Ultrasound is currently awaiting a UK release date.
A lot of sci-fi films are relatively cut-and-dry. Perhaps there’s an evil alien invasion or a giant monster consuming inhabitants of a sleepy town. Or maybe it’s about time travel or parallel universe jumping. These are familiar, comfortable tropes and stories to us; there is a level of familiarity and expectation that we can tap into to process what we’re watching. However, science fiction is at its best when confronting you with the unknown, either prophesizing or reinterpreting, turning our ideas and thoughts upside down in the process. Ultrasound does both of these things at the same time.

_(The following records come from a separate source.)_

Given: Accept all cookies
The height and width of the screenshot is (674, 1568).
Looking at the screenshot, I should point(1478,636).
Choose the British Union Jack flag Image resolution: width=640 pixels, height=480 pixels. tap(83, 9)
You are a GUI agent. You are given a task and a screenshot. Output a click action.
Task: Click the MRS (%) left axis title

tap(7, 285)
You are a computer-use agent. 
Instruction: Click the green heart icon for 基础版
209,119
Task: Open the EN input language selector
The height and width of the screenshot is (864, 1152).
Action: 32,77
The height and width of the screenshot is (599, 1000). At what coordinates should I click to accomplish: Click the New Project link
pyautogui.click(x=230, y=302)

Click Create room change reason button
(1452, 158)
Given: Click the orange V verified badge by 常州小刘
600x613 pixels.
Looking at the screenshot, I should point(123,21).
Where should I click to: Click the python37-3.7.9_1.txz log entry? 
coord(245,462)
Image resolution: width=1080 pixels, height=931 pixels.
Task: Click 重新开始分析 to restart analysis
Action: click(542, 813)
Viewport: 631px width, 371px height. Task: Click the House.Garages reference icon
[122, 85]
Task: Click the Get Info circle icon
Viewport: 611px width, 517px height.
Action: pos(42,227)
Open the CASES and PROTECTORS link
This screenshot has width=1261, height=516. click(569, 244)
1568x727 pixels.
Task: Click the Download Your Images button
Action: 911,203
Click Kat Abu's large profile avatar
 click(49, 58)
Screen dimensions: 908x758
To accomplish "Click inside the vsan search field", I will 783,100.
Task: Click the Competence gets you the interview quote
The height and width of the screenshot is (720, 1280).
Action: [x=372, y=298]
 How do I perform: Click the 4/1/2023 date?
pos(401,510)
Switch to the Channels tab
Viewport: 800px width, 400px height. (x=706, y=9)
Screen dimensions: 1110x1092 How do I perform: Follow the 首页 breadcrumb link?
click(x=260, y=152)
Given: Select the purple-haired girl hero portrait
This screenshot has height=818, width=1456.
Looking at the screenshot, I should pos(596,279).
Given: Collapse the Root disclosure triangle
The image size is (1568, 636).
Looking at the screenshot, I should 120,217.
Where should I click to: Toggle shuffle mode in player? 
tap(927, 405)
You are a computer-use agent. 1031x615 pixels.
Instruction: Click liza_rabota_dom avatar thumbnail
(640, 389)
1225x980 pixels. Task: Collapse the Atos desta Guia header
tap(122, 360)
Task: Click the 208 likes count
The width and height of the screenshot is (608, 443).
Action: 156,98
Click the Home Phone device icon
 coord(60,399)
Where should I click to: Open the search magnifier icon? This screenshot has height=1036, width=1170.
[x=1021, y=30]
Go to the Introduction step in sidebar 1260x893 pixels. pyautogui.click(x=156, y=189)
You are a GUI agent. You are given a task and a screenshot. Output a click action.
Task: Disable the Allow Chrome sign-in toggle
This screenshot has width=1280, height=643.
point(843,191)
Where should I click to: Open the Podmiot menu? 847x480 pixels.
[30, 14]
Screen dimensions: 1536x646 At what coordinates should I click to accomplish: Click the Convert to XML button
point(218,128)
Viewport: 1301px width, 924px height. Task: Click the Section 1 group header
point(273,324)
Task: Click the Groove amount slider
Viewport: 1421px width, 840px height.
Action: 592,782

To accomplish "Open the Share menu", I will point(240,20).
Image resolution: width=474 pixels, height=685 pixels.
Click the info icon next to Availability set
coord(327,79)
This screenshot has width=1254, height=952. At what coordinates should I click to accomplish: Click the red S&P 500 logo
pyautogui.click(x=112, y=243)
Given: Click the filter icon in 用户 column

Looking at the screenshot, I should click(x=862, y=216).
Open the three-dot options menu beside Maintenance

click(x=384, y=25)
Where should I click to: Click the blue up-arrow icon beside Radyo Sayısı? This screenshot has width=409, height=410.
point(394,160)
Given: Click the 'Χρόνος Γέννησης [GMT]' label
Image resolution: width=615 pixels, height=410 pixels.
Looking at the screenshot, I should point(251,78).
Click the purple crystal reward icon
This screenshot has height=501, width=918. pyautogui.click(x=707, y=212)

Ultrasound opens with Glen (Vincent Kartheiser); his car tires mysteriously blowing out on a backroad as he travels from a friend’s wedding. However, fortunately, for Glen, Arthur (Bob Stephenson) and Cyndi (Chelsea Lopez) live nearby. From that brief premise, you may think “okay, I know where this is going”, but don’t be fooled. For the first ten to fifteen minutes, Director Rob Schroeder and Writer Conor Stechschulte indulge your expectations. Their screenplay playing out the awkward interactions between a stranger and an odd couple exactly how you’d imagine. But, throughout something feels off; a psychological itch of uncertainty at the back of your mind. Whereas most films would keep irritating this itch, Ultrasound decides to split open your head entirely with a film-shattering twist before we’ve even exited the first act. And when Shannon (Breeda Wool) arrives on-screen, all bets are off.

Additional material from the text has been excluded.